Researchers use pre-trained models to transfer stellar data

Machine Learning


Scientists are grappling with the important challenge of inter-study generalization in the spectral analysis of stars, especially the transfer of knowledge from low- to intermediate-resolution spectroscopic surveys. Xiaosheng Zhao, Yuan-Sen Ting, and Rosemary FG Wyse will collaborate with colleagues from the Johns Hopkins University Department of Physics and Astronomy, the Ohio State University Department of Astronomy, the Chinese Academy of Sciences School of Astronomy and Space Sciences, and the Johns Hopkins University Department of Applied Mathematics and Statistics to demonstrate a new approach using pre-trained neural. network. Their research focuses on leveraging data from the LAMOST low-resolution survey to improve stellar parameter estimates from the DESI medium-resolution survey. This is an important task for large-scale galactic archeology and understanding of stellar populations. By comparing a multilayer perceptron trained directly on the spectrum to a multilayer perceptron utilizing embeddings from a transformer-based model and evaluating different fine-tuning strategies, the team reveals that a simple pre-trained model can achieve competitive results, paving the way for more efficient and accurate stellar analysis across diverse datasets.

Scientists are tackling a long-standing challenge in astronomy: reliably classifying stars using disparate observational data. Obtaining consistent stellar properties across surveys is essential to building a comprehensive picture of galaxies. This study demonstrates a surprisingly effective technique for using artificial intelligence to bridge the gap between datasets of varying quality.

Scientists are grappling with a fundamental challenge in modern astronomy: ensuring consistency when analyzing star spectra from different surveys. Cross-study generalization, that is, the ability to accurately estimate stellar properties such as temperature, chemical composition, and surface gravity from data collected with a variety of instruments and methods, is critical to maximizing the scientific benefits from the wealth of spectroscopic data currently available.

In this study, we present a detailed investigation of the techniques for transferring the knowledge gained from the LAMOST low-resolution spectra (LRS) to the more detailed medium-resolution spectra (MRS) provided by the DESI instrument.
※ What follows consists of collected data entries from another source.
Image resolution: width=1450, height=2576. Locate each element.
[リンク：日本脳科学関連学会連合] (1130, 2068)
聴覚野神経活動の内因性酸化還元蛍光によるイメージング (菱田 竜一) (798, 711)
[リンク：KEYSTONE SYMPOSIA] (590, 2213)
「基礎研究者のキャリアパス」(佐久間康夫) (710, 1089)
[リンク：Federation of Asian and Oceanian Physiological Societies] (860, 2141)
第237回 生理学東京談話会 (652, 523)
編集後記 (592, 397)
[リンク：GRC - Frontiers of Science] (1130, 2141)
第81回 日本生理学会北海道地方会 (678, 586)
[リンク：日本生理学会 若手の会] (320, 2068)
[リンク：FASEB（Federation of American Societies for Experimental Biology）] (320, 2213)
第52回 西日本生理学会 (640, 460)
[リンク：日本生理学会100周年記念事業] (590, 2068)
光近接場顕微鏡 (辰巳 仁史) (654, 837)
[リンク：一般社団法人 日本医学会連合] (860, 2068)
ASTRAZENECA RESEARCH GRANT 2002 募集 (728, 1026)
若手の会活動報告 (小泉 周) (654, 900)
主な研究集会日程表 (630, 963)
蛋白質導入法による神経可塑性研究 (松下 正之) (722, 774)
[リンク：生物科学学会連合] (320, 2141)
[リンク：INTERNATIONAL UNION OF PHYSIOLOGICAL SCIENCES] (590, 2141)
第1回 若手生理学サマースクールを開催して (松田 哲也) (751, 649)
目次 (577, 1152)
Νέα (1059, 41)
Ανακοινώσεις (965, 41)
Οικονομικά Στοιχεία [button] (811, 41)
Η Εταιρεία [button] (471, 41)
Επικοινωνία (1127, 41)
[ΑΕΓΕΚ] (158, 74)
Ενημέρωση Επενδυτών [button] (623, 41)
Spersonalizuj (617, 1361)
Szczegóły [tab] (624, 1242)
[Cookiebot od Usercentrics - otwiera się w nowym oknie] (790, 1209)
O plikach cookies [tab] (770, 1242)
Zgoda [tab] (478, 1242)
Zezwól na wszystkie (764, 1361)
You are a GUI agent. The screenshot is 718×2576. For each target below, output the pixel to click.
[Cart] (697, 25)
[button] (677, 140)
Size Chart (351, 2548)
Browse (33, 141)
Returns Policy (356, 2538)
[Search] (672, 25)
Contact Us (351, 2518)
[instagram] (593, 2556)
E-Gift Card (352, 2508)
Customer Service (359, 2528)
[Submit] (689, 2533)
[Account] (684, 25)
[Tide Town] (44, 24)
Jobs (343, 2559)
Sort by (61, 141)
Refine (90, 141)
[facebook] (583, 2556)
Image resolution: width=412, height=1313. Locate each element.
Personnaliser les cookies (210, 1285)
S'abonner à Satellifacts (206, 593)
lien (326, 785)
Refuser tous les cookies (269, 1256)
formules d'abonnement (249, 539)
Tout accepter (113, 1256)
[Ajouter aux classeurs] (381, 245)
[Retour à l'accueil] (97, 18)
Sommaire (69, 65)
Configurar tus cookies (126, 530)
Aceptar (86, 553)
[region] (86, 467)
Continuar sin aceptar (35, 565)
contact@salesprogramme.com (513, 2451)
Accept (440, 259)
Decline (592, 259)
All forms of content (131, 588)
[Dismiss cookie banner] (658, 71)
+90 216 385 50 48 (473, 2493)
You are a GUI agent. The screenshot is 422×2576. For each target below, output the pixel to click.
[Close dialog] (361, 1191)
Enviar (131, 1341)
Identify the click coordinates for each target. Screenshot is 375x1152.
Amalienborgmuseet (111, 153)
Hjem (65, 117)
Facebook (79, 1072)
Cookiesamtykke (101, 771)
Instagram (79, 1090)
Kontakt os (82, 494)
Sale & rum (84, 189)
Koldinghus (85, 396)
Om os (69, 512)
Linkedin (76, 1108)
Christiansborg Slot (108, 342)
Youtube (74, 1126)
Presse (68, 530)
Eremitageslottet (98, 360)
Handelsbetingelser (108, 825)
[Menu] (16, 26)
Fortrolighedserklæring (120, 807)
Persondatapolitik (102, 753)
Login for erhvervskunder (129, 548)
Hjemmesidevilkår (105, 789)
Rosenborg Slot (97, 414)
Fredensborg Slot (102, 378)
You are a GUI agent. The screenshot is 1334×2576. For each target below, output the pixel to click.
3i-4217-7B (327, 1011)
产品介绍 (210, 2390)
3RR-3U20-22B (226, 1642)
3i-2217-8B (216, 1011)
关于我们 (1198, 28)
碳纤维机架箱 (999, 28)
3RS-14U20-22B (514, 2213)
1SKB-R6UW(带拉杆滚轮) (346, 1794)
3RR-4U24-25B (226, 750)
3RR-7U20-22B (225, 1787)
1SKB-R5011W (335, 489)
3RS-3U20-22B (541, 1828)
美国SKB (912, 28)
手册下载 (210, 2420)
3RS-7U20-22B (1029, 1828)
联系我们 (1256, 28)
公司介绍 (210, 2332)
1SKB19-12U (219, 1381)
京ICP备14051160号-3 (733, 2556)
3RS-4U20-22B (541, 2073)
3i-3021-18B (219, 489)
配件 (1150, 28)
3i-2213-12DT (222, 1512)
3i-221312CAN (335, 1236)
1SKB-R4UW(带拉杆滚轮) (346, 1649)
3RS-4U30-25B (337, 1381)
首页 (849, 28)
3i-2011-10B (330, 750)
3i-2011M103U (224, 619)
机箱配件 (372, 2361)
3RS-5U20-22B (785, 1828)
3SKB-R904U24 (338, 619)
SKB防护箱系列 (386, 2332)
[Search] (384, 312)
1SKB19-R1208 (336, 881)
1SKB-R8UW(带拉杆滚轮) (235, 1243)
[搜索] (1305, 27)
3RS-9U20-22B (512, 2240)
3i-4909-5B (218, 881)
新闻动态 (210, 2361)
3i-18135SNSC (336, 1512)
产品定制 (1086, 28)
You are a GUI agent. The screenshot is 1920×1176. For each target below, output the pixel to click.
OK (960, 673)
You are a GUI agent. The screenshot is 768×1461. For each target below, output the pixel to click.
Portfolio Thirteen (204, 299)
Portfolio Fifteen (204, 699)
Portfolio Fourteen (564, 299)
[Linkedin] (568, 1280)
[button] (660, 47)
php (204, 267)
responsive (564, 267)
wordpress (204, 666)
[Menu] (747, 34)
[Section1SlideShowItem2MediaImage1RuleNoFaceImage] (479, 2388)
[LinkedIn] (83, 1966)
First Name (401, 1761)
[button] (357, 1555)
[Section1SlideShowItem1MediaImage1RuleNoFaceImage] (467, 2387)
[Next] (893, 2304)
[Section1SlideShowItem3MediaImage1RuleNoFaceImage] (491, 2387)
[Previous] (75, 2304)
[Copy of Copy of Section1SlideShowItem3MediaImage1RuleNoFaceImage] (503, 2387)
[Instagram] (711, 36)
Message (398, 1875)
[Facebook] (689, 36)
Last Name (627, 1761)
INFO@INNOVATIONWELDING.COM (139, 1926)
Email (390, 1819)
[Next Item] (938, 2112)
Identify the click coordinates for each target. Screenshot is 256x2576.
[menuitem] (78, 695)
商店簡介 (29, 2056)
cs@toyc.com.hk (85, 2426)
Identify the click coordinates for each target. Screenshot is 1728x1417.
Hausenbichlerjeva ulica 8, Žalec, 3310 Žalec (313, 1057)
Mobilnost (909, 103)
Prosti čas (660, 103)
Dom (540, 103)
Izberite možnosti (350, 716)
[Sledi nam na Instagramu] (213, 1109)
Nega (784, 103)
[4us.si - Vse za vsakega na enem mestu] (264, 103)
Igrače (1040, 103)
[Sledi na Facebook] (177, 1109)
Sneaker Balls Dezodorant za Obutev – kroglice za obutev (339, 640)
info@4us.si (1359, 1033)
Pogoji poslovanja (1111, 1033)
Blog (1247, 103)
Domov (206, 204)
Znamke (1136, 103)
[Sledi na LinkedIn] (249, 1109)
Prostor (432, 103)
The researchers demonstrated that a pretrained multilayer perceptron (MLP), a type of neural network, can achieve surprisingly strong performance in this cross-survey setting without any model tuning.

Specifically, this work focuses on leveraging a model initially trained on the large-scale LAMOST dataset and adapting it for use on the DESI spectrum. The researchers compared the effectiveness of training an MLP directly on raw spectral data versus leveraging spectral embedding, a compressed representation of the spectrum produced by a more complex self-supervised transformation-based model (often referred to as the underlying model).

These underlying models are pre-trained on vast amounts of data to learn common spectral features. The study also considered various fine-tuning strategies, including changing only a small portion of the parameters of a pre-trained model, to optimize performance on DESI data. The results show that transformer-based embedding offers advantages when analyzing stars with relatively high metal content ([Fe/H] > -1.0), a simple MLP trained directly on LAMOST spectra performs well for metal-poor stars.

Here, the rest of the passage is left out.